Supreme Court to consider First Amendment rights of pro-life demonstrators

The U.S. Supreme Court is back in session, and among the cases it will decide by next summer is one from Massachusetts challenging that state’s 35-foot no-protest zone around abortion facilities [McCullen v. Coakley]. The plaintiffs are seven pro-lifers who regularly do sidewalk counseling outside abortion facilities in Boston, Worcester, and Springfield.

The pending case was a factor in the decision by the Concord, NH City Council not to follow up on a petition to impose a 35-foot zone around the Feminist Health Center. When that petition was in the news, I went to Concord to measure what a 35-foot zone would look like there (see Thirty-Five Feet in Theory and Practice). I still wonder if the Concord Chamber of Commerce realizes that a 35-foot “buffer” would put pro-lifers on its doorstep instead of the FHC’s. If the Supreme Court upholds the Massachusetts law, you can expect to see a buffer zone imposed by the city, if not by the state.

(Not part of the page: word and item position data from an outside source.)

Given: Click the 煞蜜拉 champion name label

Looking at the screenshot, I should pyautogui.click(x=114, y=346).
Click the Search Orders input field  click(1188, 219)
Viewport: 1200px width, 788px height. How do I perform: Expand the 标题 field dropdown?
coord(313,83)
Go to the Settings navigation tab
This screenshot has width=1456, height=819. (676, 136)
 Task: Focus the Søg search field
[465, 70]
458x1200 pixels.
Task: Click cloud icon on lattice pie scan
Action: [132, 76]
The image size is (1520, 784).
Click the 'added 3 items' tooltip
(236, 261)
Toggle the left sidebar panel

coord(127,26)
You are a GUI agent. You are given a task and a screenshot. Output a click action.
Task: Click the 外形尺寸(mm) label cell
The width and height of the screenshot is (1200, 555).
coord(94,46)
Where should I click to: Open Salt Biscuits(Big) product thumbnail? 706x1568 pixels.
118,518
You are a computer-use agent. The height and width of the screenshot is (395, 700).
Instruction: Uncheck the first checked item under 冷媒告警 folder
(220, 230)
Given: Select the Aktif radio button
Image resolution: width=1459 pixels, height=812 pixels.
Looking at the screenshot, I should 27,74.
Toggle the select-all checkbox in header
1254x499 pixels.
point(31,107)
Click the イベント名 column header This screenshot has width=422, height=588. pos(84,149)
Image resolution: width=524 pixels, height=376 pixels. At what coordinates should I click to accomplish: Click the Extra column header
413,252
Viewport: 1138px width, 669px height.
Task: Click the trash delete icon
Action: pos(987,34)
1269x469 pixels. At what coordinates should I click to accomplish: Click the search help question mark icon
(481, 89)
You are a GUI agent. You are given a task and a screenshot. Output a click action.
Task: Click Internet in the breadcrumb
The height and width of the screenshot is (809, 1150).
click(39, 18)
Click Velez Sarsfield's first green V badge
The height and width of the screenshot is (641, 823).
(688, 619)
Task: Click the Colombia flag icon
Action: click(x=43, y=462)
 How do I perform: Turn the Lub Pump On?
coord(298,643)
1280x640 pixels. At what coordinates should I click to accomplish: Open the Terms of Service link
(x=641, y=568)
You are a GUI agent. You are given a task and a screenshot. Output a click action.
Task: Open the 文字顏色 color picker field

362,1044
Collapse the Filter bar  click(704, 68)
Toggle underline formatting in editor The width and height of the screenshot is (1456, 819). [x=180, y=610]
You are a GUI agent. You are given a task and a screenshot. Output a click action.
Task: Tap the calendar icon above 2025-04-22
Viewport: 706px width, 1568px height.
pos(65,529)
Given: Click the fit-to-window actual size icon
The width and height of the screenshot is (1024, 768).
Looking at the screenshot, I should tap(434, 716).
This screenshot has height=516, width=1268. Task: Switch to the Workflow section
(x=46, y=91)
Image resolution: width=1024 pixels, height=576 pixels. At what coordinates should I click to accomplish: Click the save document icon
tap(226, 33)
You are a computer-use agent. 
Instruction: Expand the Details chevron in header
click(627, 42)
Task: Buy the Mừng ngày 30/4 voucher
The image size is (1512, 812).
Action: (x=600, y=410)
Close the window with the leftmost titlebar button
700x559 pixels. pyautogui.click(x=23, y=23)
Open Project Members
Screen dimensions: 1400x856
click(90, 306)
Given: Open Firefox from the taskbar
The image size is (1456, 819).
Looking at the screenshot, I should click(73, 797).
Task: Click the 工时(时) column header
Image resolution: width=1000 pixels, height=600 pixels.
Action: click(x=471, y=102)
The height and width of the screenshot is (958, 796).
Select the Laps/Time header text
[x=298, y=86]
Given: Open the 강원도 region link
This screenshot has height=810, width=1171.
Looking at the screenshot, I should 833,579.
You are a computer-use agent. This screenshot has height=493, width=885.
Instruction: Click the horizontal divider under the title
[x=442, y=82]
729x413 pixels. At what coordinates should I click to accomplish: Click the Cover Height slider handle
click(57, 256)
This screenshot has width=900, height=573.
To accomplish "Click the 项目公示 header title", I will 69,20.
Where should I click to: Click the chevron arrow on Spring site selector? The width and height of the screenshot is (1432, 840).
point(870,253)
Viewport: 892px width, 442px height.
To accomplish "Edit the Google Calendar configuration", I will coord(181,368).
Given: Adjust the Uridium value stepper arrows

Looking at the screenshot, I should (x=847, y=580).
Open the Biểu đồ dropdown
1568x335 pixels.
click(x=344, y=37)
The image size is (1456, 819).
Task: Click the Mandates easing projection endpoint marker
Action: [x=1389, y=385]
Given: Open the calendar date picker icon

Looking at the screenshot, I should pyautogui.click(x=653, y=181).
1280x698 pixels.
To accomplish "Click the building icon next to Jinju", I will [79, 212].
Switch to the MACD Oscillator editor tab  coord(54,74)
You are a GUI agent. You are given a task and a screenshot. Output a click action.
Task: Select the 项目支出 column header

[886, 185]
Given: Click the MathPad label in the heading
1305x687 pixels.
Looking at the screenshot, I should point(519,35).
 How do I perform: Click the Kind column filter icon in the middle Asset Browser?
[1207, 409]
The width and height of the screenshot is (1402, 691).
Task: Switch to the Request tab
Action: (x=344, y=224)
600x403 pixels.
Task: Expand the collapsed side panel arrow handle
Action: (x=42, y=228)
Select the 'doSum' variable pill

The challenged law applies to “reproductive health facilities” excluding hospitals. Violators are subject to fines and jail time, becoming more severe with repeat offenses. Mark L. Rienzi, attorney for the plaintiffs, told Boston.com, “The same rules have to apply to all speakers. The government cannot put peaceful pro-life speakers in jail, but give Planned Parenthood free rein on the same sidewalk.” It seems that employees of the abortion providers, who are not subject to the law, have been known to stand in front of the facilities and interact with clients in a manner to drown out the pro-lifers 35 feet away.

I saw a tweet the other day from Planned Parenthood of Northern New England, calling on supporters to show up in Portland to promote a “patient safety zone” there. That’s yet another euphemism for “First-Amendment-free zone.”

The Court last addressed no-protest zones in 2000 in the Hill v. Colorado case, when a 6-3 vote upheld a Colorado law establishing an 8-foot buffer.  Five of those Justices are still on the Court, two of whom were in the Hill majority.

Late-term abortion case on appeal

In other Supreme Court news, Americans United for Life is reporting that Arizona officials are appealing a lower court decision striking down the state’s law limiting abortions after the fifth month of pregnancy. According to AUL,  “Arizona’s defense relies directly on the Supreme Court’s 2007 decision in Gonzales v. Carhart, which upheld the federal partial birth abortion ban act. In that case, the Supreme Court expressed concern with late-term abortions and their impact on the unborn child and women’s health.”